Tasavvuf ve din kitapları tıpkı kişisel gelişim kitapları gibi 'sürüsüne bereket' bir hâl aldı. Bu tip okumaları uzun yıllardır yapan biri için doğru kitapları keşfetmek güç değil. Danışacak birilerinin olması da çok önemli. Detay dediğimiz tasavvufta hiçtir. Ol vesileyle bu yıl okuduğum, dolu dolu okuduğum kitapları, yazarlarıyla birlikte sıralayayım: Ahmed Güner Sayar'dan Şeyh Bedreddin, William C. Chittick'ten Kozmos'un Hakîkati, Yavuz Selim Uzgur efendinin Sadık Yalsızuçanlar'la birlikte söyleşmesiyle ortaya çıkan Anadolu'nun Kalbi: Harakânî adlı nefis kitabı, İsmail Toprak'tan Bektâşî Hikâyeleri, Mustafa Kara'dan İbn Teymiye'ye Göre İbn Arabî ve Rıza Yıldırım'dan Geleneksel Alevilik. Merak duyduğum her alana nüfuz eden bu çalışmaları ve yazarlarını uzun yıllar ilgiyle takip ettiğimi ve okuduğumu da belirtmek isterim.

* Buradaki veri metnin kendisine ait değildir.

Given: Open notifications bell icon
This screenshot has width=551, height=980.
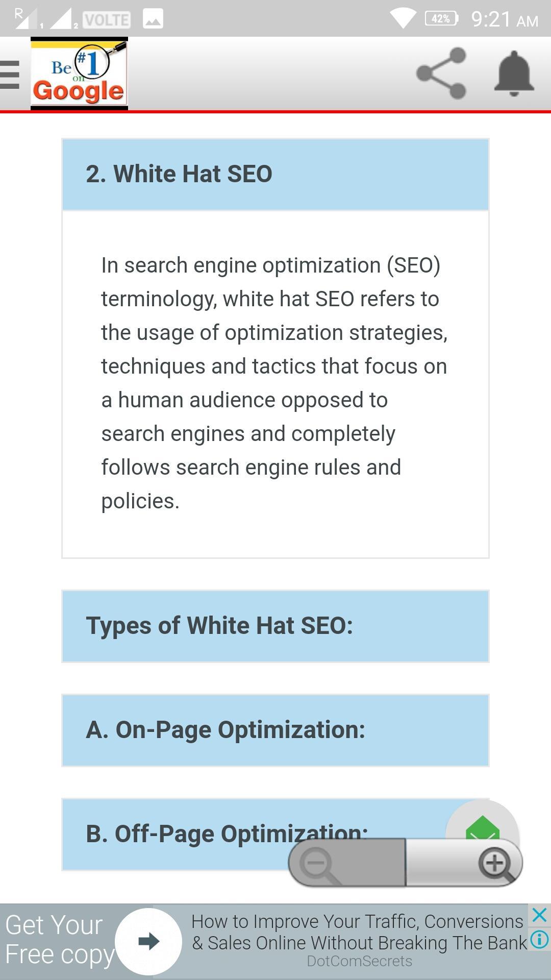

Futbol artık düşünülüyor, sağlık sektörü daha sert eleştiriliyor

Memleketimizde nitelikli futbol kitaplarına ulaşmak mutluluk verici oldu 2018'de. İletişim Yayınları'nın futbol kitaplığına İthaki Yayınları da önemli çevirileriyle omuz verdi. Ayrıca Metis'ten de olağanüstü bir futbol-düşünce kitabı çıktı. Yapı Kredi Yayınları'ysa XXI. Yüzyıl Kitapları koleksiyonunda çok önemli çeviriler sunuyor. Bu çeviriler daha çok beden ve ruh sağlığı, bir sektöre dönüşen sağlık, varlık ve kimlik arayışı ile yeryüzünün değişmekte olan yapısında insanın hâline temas ediyor. Futboldan sağlığa doğru listeyi hemen sunayım: Vecdi Çıracıoğlu'ndan Gladyatör, Simon Critchley'den Futbol Düşünürken Aslında Ne Düşünürüz, David Winner'dan Harika Portakal, Moritz Rinke'den Oyunu Okumak, Carl Cederström ve Andre Spicer'den Sağlık Hastalığı, Jonathan M. Metzl ve Anna Kirkland'dan Sağlığa Karşı.

Kitaplar hakkında yazmak, o kitabı unutturmuyor

2012 yılının Şubat ayında kurduğumuz ve o zamandan beri yayın yönetmenliğini yürüttüğüm ruhunakitap.com, 2018'de toplam 207 kitap incelemesi sundu. Arşiv 1000 yazıya ulaştı. Yukarıda ismi geçen kitapların birçoğu hakkında blogda yazılarım yer alıyor. Kitaplara dair ilgisi olanlar bu yazıları da okuyup satın alıp almama konusunda bir karara varabilirler. Zira zamanında hiç etiketine bakmayıp eve poşet poşet taşıdığımız kitaplar için bizi pişman edecekler gibi görünüyor. Korkunç fiyatlar var ortada. Bir kitap almak için uzun uzun düşündüğümüz günler. Allah samimi okurların kesesini bereketlendirsin.